- **Testo riportato**
LA SCELTA DI BARBARA

di Christian Petzold [Barbara, Germania, 2012, 105′]

con Nina Hoss, Ronald Zehrfeld, Rainer Bock, Christina Hecke

 

Una donna dagli occhi inerti e svuotati giunge in autobus all’ospedale in cui lavora. Questa donna è Barbara Wolf (Nina Hoss), una dottoressa costretta a lavorare in un ospedale di provincia dopo essere stata imprigionata a Berlino.

La Germania Est dei primi anni ’80 è un carcere a cielo aperto e Christian Petzold, regista di La scelta di Barbara, non esita a mostrarci la crudeltà e la rudezza delle ispezioni intime a cui erano sottoposti i collaborazionisti come Barbara. Un controllo ossessivo e silenzioso, unito al sospetto reciproco, priva l’individuo di ogni istinto verso l’arte e la bellezza, rendendolo simile all’ingranaggio di un sistema meccanico.

Quando perciò André (Ronald Zehrfeld), capo del reparto ospedaliero in cui lavora la protagonista, manda a casa della donna un accordatore di pianoforte, capiamo che il regista, proprio come il suo connazionale Henkel von Donnersmarck in Le vite degli altri, ha scelto di attribuire all’arte un ruolo liberatorio e salvifico. Il rapporto, ambiguo e turbolento, tra Barbara e André è fatto di attriti e silenzi ma è proprio la tenacia del corteggiamento dell’ostinato medico che contribuisce alla lenta e quasi impercettibile metamorfosi di Barbara.

- **Compito da svolgere 1**
Trascrivi dal testo su La scelta di Barbara tutto ciò che va da "con Nina Hoss, Ronald" giù fino a "un sistema meccanico.".
- **Compito da svolgere 2**
Secondo il testo su La scelta di Barbara, in quale città era stata imprigionata Barbara Wolf prima di lavorare nell'ospedale di provincia?

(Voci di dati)

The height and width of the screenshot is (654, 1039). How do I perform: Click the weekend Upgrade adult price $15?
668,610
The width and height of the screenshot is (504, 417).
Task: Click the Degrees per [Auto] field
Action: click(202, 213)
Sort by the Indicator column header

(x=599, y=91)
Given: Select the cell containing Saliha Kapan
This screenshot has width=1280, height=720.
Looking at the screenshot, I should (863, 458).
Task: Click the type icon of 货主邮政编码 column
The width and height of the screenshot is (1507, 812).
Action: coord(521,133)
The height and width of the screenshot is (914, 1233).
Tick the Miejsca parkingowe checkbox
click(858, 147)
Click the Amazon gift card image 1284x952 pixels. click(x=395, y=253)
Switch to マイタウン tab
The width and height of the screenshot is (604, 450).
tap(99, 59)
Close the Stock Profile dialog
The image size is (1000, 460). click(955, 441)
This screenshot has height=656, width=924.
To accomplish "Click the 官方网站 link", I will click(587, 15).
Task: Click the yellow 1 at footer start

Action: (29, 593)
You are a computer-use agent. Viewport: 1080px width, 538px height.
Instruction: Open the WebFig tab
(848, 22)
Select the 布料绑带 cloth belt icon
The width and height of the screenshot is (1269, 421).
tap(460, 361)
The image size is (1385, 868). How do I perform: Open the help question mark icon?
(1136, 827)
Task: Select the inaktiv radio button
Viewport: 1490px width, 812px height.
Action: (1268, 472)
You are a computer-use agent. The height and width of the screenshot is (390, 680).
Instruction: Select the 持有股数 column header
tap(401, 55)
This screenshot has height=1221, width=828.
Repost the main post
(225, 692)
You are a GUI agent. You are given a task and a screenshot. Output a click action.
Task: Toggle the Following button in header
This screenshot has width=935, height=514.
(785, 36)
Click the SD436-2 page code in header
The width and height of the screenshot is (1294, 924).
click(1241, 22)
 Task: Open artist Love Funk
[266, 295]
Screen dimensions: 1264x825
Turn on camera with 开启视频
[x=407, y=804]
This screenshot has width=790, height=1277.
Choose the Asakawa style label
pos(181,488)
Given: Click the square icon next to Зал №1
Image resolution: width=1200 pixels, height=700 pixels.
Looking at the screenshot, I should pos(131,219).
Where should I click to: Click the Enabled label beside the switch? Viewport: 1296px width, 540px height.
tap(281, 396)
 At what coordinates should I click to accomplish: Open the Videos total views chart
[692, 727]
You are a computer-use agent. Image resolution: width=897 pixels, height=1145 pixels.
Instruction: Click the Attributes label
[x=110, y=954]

- **Risposta scritta 1**
con Nina Hoss, Ronald Zehrfeld, Rainer Bock, Christina Hecke

 

Una donna dagli occhi inerti e svuotati giunge in autobus all’ospedale in cui lavora. Questa donna è Barbara Wolf (Nina Hoss), una dottoressa costretta a lavorare in un ospedale di provincia dopo essere stata imprigionata a Berlino.

La Germania Est dei primi anni ’80 è un carcere a cielo aperto e Christian Petzold, regista di La scelta di Barbara, non esita a mostrarci la crudeltà e la rudezza delle ispezioni intime a cui erano sottoposti i collaborazionisti come Barbara. Un controllo ossessivo e silenzioso, unito al sospetto reciproco, priva l’individuo di ogni istinto verso l’arte e la bellezza, rendendolo simile all’ingranaggio di un sistema meccanico.

- **Risposta scritta 2**
A Berlino.